----- EINGABE -----
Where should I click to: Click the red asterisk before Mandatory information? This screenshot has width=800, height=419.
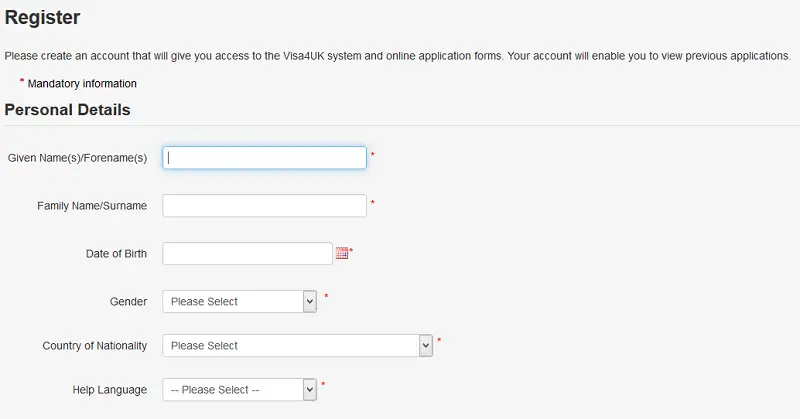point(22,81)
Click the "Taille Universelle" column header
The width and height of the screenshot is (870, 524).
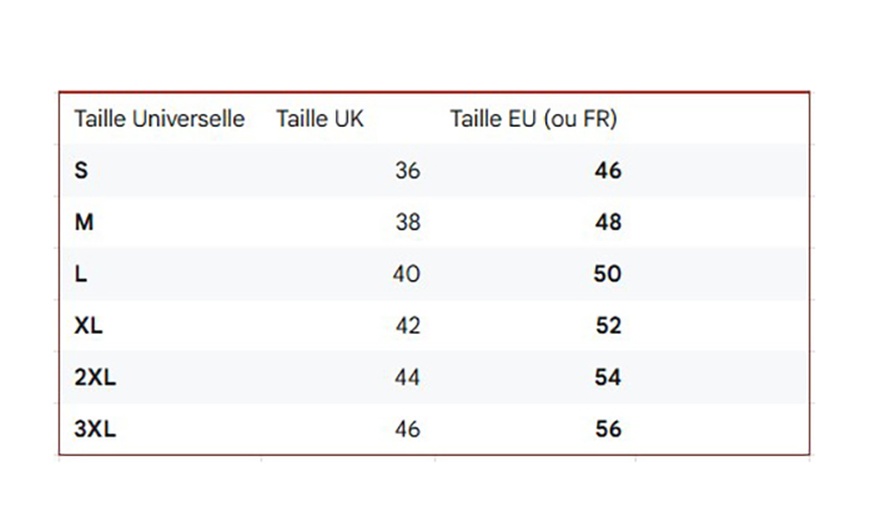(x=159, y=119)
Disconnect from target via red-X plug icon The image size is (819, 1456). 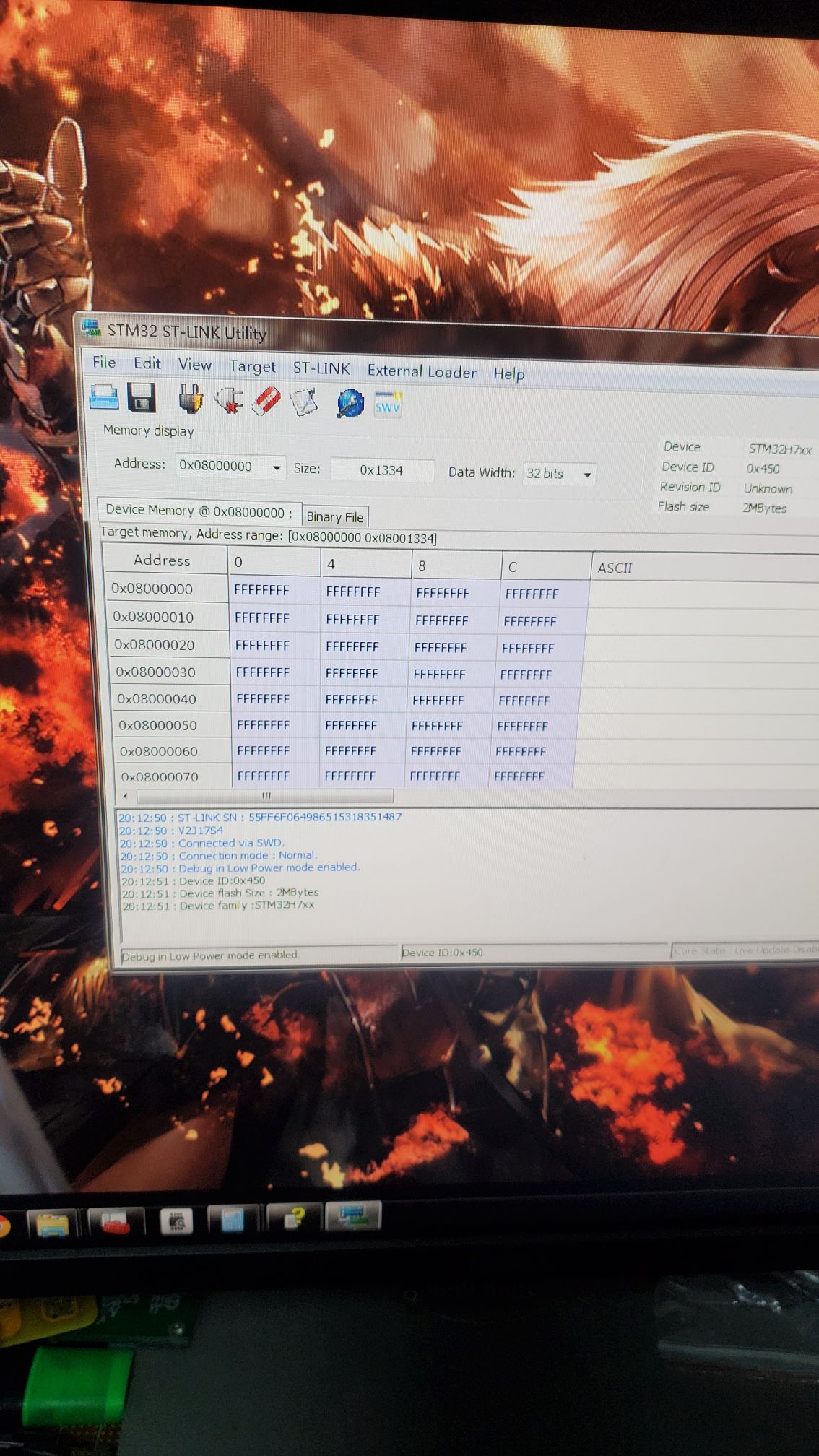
-----
* AUFGABENDETAILS: Schreib sämtliche Zeilen oben Wort für Wort ab und lass dabei die Bilder weg.

* ANTWORT ZUR AUFGABE:
Where should I click to: Click the red asterisk before Mandatory information? This screenshot has width=800, height=419.
point(22,81)
Click the "Taille Universelle" column header
The width and height of the screenshot is (870, 524).
(x=159, y=119)
Disconnect from target via red-X plug icon The image size is (819, 1456). 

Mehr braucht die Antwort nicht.